Mindfulness can be done anytime. It does not require sitting or any special process. It is done by bringing the mind to focus on what is happening in the present moment while noticing the mind’s “commentary.” Mindfulness is becoming aware of the sensations in your body, the sounds around you, or the presence of others close by. You can be mindful of your mind’s chatter. Once you notice your thoughts, you can choose to stop identifying with them and their judgments and perceptions. You can choose to think another thought, and if that one does not serve you, choose again. Any activity done mindfully is a form of meditation, and mindfulness is possible all the time. Become the observer of your thoughts and feelings. It is like stepping outside yourself and turning your attention back around to see your thoughts and feelings without reaction or criticism. When you observe yourself having a thought, you are in the present moment.
We are not our thoughts. Thoughts by themselves are not good or bad; it’s how we label them. Thoughts can take us away from the here and now. If we are hanging onto past thoughts or worrying about the future, we are a prisoner of our thoughts. Our power will always be in the here and now. We cannot go back and fix a past result, and we cannot leap into the future. When present and mindful, we can choose to look at our past thoughts differently. We may choose to change the way we anticipate the future by changing our thoughts about it now. We have the power, not our thoughts, and the only we can exercise our power is in this present moment.

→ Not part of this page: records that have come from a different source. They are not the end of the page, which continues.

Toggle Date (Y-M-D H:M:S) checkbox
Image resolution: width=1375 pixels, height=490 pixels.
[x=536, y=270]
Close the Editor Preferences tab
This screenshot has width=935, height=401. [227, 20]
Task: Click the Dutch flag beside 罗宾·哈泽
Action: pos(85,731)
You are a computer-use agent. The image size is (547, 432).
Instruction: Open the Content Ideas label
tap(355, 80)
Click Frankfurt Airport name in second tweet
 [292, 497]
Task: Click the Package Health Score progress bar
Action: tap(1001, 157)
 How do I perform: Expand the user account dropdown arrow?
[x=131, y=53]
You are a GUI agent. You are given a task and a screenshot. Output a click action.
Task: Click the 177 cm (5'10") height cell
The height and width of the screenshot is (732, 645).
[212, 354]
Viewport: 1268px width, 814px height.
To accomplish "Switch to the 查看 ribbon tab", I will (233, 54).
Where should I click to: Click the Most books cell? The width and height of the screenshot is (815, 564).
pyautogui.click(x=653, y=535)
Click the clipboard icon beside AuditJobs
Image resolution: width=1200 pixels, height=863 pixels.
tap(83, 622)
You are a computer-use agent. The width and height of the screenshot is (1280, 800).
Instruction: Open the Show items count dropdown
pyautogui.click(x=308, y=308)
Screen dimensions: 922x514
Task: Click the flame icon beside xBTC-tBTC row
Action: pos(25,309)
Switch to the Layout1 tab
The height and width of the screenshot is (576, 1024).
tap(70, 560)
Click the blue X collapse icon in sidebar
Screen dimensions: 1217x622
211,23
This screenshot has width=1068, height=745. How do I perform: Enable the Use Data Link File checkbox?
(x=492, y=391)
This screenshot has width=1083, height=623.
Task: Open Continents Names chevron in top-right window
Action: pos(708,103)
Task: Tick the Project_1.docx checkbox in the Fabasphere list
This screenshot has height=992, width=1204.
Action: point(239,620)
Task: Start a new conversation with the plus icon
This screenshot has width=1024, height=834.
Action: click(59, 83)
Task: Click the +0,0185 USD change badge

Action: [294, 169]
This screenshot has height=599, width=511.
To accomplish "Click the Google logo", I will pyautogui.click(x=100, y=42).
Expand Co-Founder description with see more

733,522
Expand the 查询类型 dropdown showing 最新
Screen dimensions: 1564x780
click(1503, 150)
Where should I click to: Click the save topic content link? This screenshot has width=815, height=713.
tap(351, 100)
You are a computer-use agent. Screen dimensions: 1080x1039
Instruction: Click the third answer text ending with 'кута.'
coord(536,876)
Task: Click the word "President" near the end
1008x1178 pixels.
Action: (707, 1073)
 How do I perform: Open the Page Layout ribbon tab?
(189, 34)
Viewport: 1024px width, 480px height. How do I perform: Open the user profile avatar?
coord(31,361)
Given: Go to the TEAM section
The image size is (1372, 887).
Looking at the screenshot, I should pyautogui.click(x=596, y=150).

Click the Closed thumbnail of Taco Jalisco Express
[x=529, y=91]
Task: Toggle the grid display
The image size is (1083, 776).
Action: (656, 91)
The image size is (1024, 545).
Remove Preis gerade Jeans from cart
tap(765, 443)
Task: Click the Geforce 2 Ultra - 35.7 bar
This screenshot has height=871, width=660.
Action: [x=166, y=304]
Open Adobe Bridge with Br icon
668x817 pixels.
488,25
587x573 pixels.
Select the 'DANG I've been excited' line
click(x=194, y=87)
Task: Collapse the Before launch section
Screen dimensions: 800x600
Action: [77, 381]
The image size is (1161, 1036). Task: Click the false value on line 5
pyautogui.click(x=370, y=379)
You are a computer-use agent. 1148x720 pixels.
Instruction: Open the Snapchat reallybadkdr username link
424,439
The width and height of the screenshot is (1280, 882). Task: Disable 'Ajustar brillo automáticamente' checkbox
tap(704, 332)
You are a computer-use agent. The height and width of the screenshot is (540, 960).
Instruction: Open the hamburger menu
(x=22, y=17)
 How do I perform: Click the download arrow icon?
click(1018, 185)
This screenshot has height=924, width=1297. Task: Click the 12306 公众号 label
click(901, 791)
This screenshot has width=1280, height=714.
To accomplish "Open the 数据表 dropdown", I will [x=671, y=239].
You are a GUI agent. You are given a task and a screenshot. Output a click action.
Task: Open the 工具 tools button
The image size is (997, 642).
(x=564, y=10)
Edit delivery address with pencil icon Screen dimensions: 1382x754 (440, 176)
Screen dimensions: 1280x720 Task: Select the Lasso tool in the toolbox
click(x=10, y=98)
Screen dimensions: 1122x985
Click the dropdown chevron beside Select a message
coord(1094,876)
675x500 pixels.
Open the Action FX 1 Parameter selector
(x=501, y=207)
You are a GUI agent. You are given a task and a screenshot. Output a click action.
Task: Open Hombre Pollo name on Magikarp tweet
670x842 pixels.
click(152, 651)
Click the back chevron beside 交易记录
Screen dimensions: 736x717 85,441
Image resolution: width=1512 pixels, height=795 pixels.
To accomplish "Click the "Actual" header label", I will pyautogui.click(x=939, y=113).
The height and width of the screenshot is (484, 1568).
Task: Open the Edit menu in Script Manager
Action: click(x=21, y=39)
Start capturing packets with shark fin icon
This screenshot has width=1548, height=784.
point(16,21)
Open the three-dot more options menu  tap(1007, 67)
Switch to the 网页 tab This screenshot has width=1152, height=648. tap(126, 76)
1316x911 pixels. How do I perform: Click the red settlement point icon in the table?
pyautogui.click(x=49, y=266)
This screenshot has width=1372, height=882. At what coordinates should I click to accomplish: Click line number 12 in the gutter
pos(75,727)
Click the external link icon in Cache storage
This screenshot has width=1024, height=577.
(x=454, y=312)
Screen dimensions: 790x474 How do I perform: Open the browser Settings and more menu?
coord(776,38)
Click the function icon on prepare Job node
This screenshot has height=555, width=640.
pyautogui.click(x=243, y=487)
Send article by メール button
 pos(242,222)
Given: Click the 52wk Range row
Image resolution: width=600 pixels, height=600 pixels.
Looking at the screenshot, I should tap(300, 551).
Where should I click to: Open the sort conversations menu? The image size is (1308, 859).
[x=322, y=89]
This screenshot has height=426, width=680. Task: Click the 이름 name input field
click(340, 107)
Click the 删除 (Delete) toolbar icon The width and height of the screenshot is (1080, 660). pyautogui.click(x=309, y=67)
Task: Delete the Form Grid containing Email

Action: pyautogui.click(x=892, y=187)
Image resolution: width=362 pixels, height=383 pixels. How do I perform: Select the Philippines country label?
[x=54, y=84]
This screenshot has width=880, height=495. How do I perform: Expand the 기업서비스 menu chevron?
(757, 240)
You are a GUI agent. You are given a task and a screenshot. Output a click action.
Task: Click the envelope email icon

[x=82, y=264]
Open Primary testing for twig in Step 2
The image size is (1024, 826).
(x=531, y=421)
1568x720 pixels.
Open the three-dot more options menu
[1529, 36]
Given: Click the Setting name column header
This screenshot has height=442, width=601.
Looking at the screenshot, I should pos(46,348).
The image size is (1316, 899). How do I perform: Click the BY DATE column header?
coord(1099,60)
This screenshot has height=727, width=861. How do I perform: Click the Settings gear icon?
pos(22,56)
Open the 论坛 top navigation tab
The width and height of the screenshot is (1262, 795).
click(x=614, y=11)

These are other modalities to tap into to boost self-awareness:
- Assessing Limiting Beliefs
- Understanding the Ego & Assessing Fear Patterns
- Contemplation & Observation
- Emotional Healing
- Releasing Attachments
- Group Work
- Physical Practices
This list is a great beginning to the journey of a lifetime, to you reconnecting with your Authentic Self. We will continue to explore these pathways and others and I welcome your input, experiences and insights.